BSR幸村
「もし、某が死に逝こうとも、そなたは生きていてくだされ」
残酷な言葉だと思う。 そんなまっすぐな瞳で告げられて、拒絶できる人間など居るのだろうか。 彼はいつでも純粋で実直で、それ故に残酷だ。 いつも私に否定を与えない。

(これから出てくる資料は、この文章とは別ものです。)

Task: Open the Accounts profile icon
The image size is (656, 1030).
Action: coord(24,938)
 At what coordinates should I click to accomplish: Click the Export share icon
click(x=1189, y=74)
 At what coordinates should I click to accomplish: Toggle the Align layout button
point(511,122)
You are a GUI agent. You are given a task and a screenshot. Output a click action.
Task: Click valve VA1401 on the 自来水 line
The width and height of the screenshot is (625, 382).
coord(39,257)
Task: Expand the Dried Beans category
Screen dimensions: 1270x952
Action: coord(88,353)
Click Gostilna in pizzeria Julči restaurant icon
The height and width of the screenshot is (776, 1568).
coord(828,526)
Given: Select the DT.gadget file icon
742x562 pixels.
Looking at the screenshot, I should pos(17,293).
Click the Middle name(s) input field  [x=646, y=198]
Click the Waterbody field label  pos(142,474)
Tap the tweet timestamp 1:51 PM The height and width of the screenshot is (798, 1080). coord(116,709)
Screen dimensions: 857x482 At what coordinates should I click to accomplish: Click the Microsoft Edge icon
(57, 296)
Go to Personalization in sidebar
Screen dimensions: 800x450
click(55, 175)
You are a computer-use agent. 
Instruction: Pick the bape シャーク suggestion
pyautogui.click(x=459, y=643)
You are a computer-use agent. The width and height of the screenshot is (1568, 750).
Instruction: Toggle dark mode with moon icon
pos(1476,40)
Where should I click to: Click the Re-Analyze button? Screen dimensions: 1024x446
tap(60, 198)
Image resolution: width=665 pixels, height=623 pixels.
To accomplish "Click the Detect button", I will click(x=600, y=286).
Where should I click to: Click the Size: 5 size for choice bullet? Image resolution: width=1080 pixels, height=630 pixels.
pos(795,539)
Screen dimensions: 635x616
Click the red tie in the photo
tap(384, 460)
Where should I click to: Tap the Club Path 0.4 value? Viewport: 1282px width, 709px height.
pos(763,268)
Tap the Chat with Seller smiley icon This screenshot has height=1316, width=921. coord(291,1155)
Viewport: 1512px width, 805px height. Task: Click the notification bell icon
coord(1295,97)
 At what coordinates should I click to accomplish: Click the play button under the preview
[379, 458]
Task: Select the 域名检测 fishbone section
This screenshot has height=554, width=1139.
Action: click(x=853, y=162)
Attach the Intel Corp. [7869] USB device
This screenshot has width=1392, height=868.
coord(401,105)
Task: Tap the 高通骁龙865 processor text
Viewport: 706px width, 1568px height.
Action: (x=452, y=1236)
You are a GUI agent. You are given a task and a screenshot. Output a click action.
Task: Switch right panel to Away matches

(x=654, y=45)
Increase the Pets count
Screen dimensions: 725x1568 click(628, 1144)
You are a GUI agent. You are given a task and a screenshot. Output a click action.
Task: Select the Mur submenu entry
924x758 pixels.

「某の命は、お舘様の為にこそ在る物。戦場で死に逝くなら本望と心得て居りまする」
彼の一番はいつだって己の師で。 勿論、それに嫉妬するほど私も子供じゃないのだし、理解していてこその室入りだった。 初めて顔をあわせたとき、この人ならと思えた。 真っ赤な顔でおずおずとこちらに手を差し伸べた、その暖かな温もりがあればそれでいいと思えた。
「某は、…俺は、そなたを幸せにするとは誓えぬ」
それだけでいいと、思えたから。 彼が思う存分、心置きなく戦場へと赴けるように。帰ってきたとき、彼に家族の温もりを与えられるように。 私はそれだけを考えて、それだけを望もうと。
「俺の命在る限り、俺の全てはお舘様の御為に在る」
だから。
「…俺が死したとき、その後は、俺の全てはそなたのものだ。だから、俺が死に逝こうとも、そなたは生きていてくだされ」
残酷で、卑怯で。 けれどその温もりに、私は私のすべてをこの人に預けたいと思ってしまったのだ。